(WRITTEN INSTRUCTION 1)
Output the records as a numbered list, omitting blank lines, from the line containing "This screenshot has" through the end of the records, and leave out the pictures.

╭─ PASSAGE GIVEN

I’ve been reading a lot of the comments to the blogs and realized that it’s a little unclear what physicists mean when we say we’ll find the Higgs. All the bloggers have posted pretty event display plots which are a visual representation of what we get in the detector. You can see lines of tracks in the inner detector, energy deposition in the calorimeters and tracks in the muon system. You’ll also see particle tracks bend in the magnetic field. This is beautiful and shows exactly what the detector “sees” when an event occurs. This, however, is not what physicists will use to discover the Higgs.

So what do you do exactly?

It’s never a matter of finding “one” Higgs and declaring victory. Based on different theoretical models we’ll be looking for different signatures. Each of these signatures will have certain background events. Background events are events that  have the same or similar signature as the signal (or in this case, the Higgs).

higgs_boson

So here’s an example:
One signature we can look for is the Higgs decaying to two Z bosons. Z’s have a nice signature because they can decay into 2 electrons each. (for example… they also can decay into muons, quarks… etc, but this is just one example).

So now we have something to look for: 4 electrons which “come from” 2 Z’s. But we can’t just look for 4 electrons because there are other processes that also decay into 4 electrons. For example we can create 2 Z bosons without coming from a Higgs. This is called diboson production. This would be a background to the Higgs->ZZ signal.

╰─
╭─ AVAILABLE RECORDS

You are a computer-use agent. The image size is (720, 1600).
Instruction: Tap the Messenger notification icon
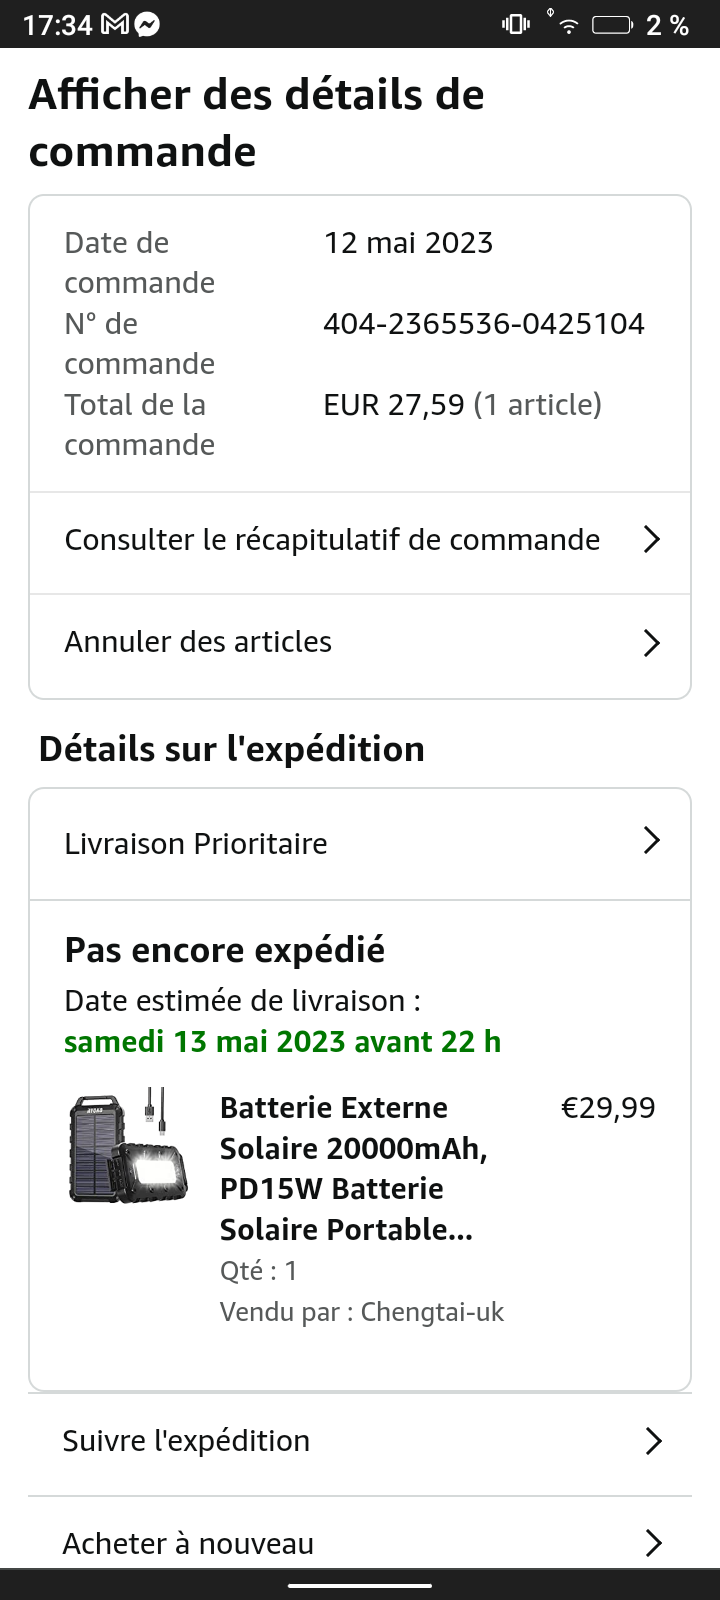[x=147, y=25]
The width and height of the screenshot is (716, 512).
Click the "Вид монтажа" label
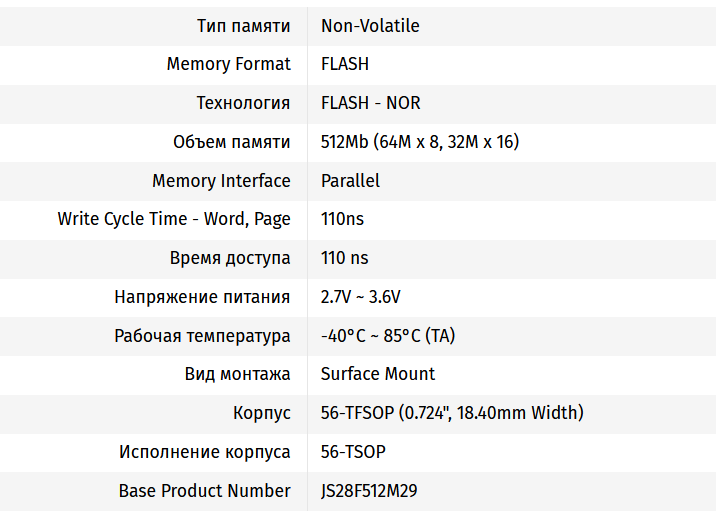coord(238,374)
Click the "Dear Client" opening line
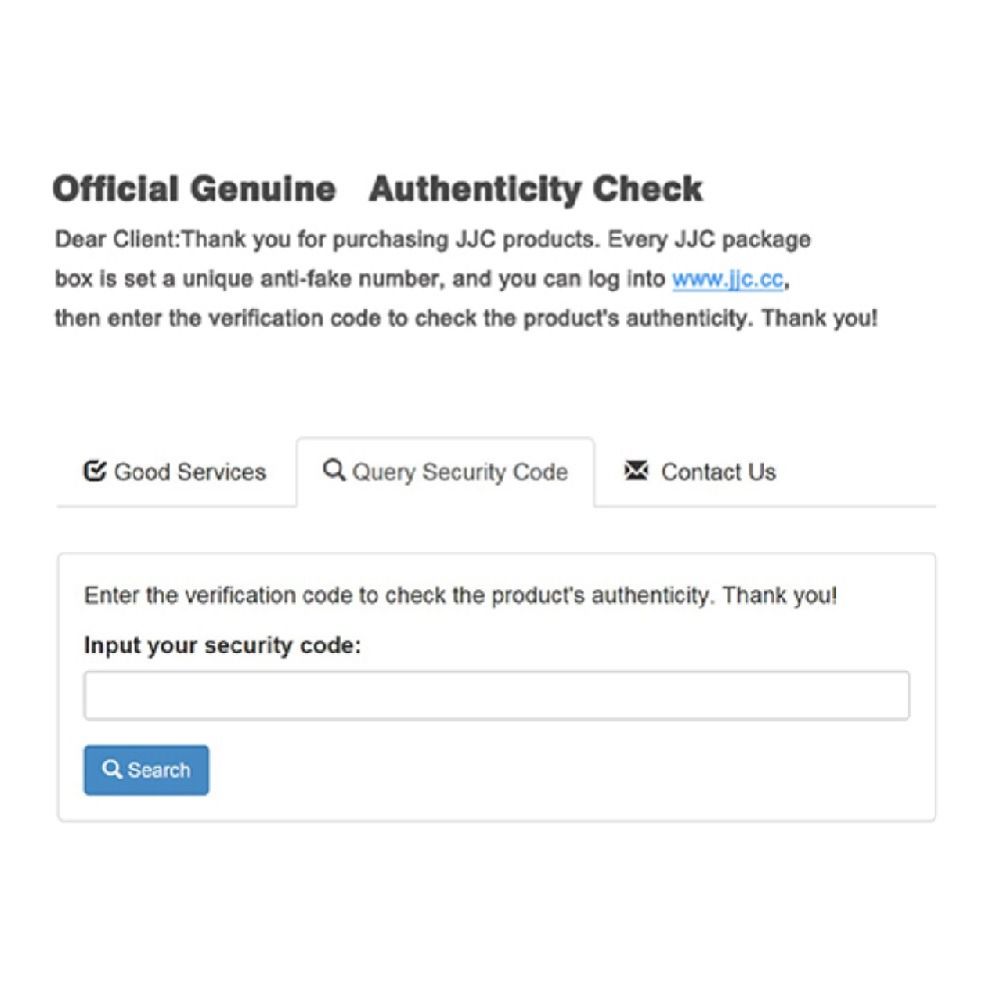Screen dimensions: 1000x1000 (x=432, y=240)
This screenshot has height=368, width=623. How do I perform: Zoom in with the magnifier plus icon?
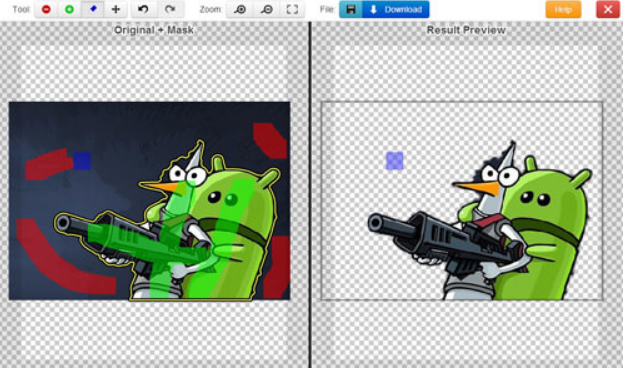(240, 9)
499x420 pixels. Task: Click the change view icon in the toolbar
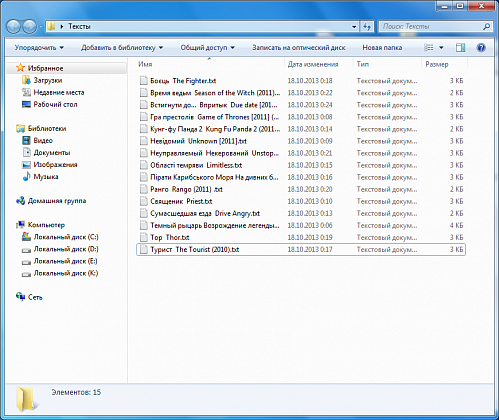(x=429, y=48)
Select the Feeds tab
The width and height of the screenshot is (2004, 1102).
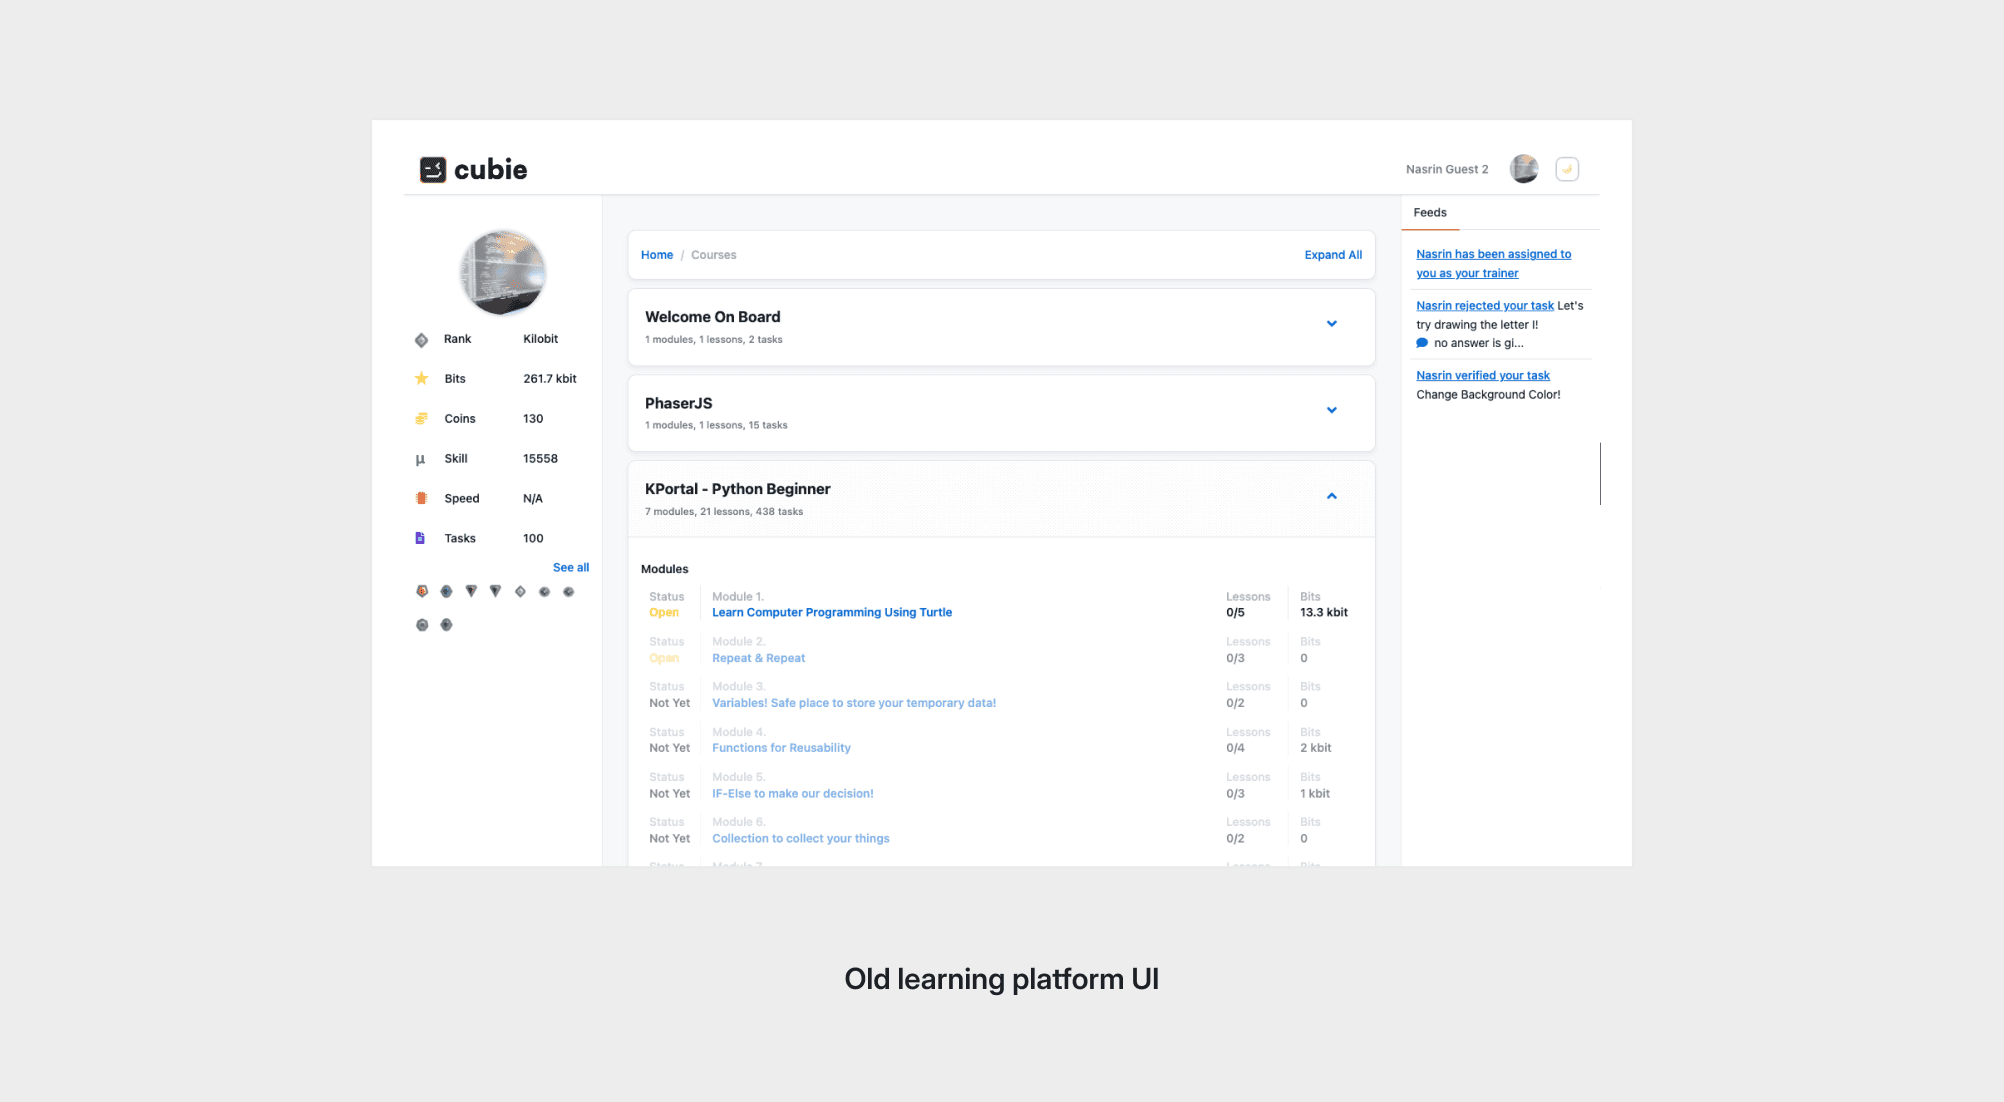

╰─

(WRITTEN INSTRUCTION 2)
Write what comes next in the passage on searching for the Higgs boson, picking up after its last sentence.

(OUTPUT 1)
1. This screenshot has height=368, width=623. How do I perform: Zoom in with the magnifier plus icon?
2. (240, 9)
3. 499x420 pixels. Task: Click the change view icon in the toolbar
4. (x=429, y=48)
5. Select the Feeds tab
6. The width and height of the screenshot is (2004, 1102).

(OUTPUT 2)
So now what do we do? We have to somehow distinguish the difference between the signal (H->ZZ->4e) from the background (ZZ->4e) because in the data there is a probability that all of them will be produced. Well there are lots of ways we try to do this. One is that there would be a peak at the mass of the Higgs if we reconstruct and combine all the decay particles. In order to get this peak we’d need lots of signal events because it’s about getting enough statistics to distinguish them from the ZZ->4e background. We’d need a signal that’s ~5 sigma above the background to claim discovery. What that means is that it has a <0.01% chance of being a fluctuation in the background.

Although this is just one example of how we’d have a discovery, it’s similar for all discoveries. Some particles are easier to discover because they have a very high signal to background ratio, so it will take fewer statistics to get to ~5 sigma. The Higgs is difficult though, for a multitude of reasons. What this means in the end is that it will take more time to get the statistics to distinguish it from the background.

Then once we’ve been able to find an event that we believe is a Higgs candidate we’ll reconstruct it with the event display software that’s been seen so often on the blogs. I hope this sheds a little light on how discoveries will be made at the LHC. Although I’ve never gone through the process myself, there are lots of physicists (and LHC blogers) that have done this before (like during the top quark and W/Z discoveries). So please feel free to ask questions if you have them.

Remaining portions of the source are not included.